Tensions have been running full throttle ever since Hurricane Sandro devastated the Garment District and Monsoon Ken rained on everyone’s parade. To foster a gentler and more collective soul for the remaining contestants, “Project Runway” decided it would be acceptable to add a few letters to the beginning of a word to form a cutesy version of the original, and so “glamping” was born. LAME. Broject, er, “Project Runway” transported our top 11 designers to the wilderness for some faux camping in flowy linen tents with catered meals and real wine glasses.

Somehow they worked in an product placement for nature. I wonder how much nature paid. Seriously, these placements are getting out of control. I will never remember the bottled water company that bought this episode. I will forever just think of them as “nature.”

Everyone seemed to play nice, and even Ken, who let us know that he hates just about everything, enjoyed the sloth-paced river rafting and zip line that gave them a majestic view of the freeway. As the night wore on, everyone seemed to be inspired by the sights and sounds of nature. Recharge complete, our intrepid glampers were prison-bussed back to New York City in order to start on the challenge.



Helen – A sand-colored prom dress with a fringy finish. This dress could have been incredible if some color was explored. I get that earth tones better represent nature, but there are other colors in nature besides light brown. The point is, Helen is going deep, people. I feel like her whole meltdown mess was just a precursor to a deep run for her this season. She’s got imagination, excellent time management, and she’s had her scare. I may eventually forget her tantrum, but probably not. As a dad of two kids under the age of three, tantrums haunt my dreams.

BradonAriel’s babydoll dress for the Under the Sea Dance. Bradon can do no wrong. Well, he can do no harm, let’s say. His worst effort to date was still acceptable. After deciding he would use this “thread painting” technique that he only used on handbags prior to this week, he let everyone know. “Hey, did you hear that Bradon is thread painting a material this week?” “Why yes, I did. He told me. 500 times.” Even Tim Gunn ragged on the Holly Hobby-ness of the technique and Bradon went all whatevs on the Top Gunn. Bradon apparently has a true crisis next week, but at this point I think he’s Teflon.

**THE TASKS**
- 1) Reproduce the passage of the Project Runway recap from "Tensions have been" to "real wine glasses.".
- 2) Answer these questions about the Project Runway recap:
(a) How many top designers were taken to the wilderness?
(b) What color was Helen's prom dress?
(c) What technique had Bradon used only on handbags before this week?

**DATASET ENTRIES**
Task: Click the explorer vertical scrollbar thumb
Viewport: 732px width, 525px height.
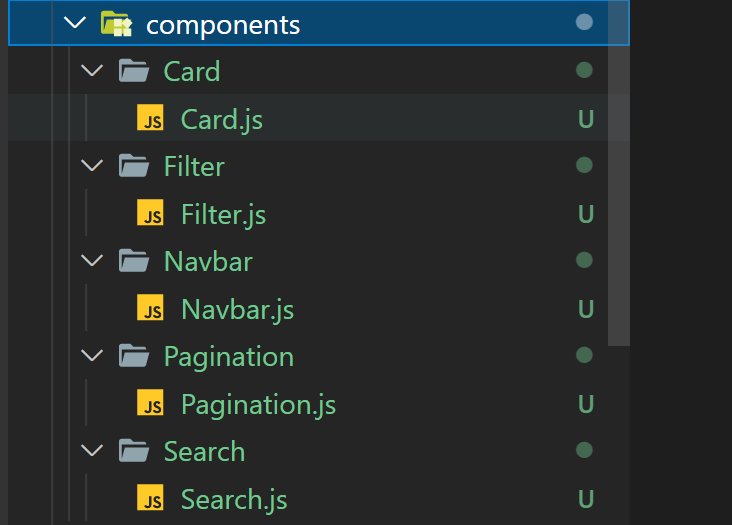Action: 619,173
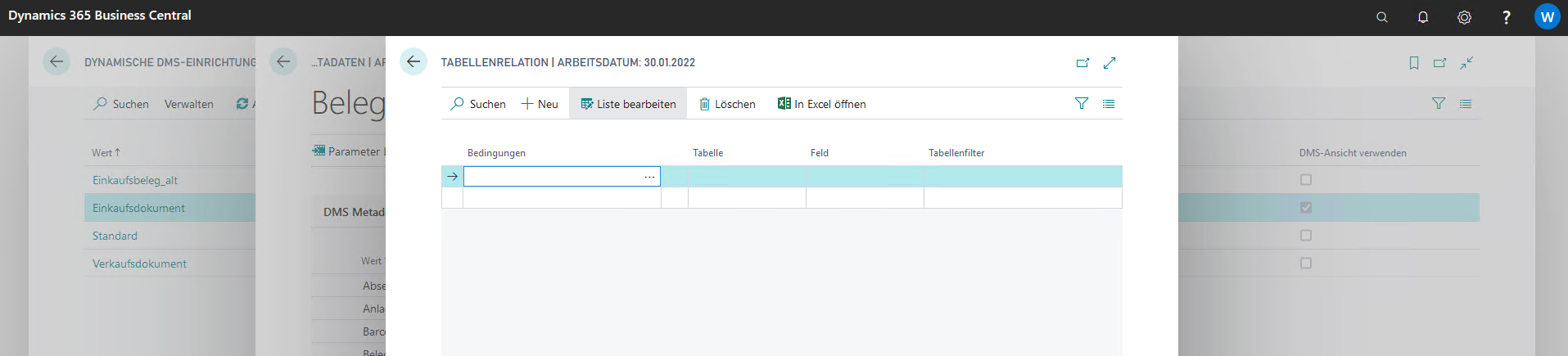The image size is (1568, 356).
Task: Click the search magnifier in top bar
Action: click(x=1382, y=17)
---
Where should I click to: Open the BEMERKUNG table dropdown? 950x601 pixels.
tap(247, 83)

**OUTPUTS BY TASK**
- 1)
Tensions have been running full throttle ever since Hurricane Sandro devastated the Garment District and Monsoon Ken rained on everyone’s parade. To foster a gentler and more collective soul for the remaining contestants, “Project Runway” decided it would be acceptable to add a few letters to the beginning of a word to form a cutesy version of the original, and so “glamping” was born. LAME. Broject, er, “Project Runway” transported our top 11 designers to the wilderness for some faux camping in flowy linen tents with catered meals and real wine glasses.

- 2)
(a) 11
(b) Sand-colored
(c) Thread painting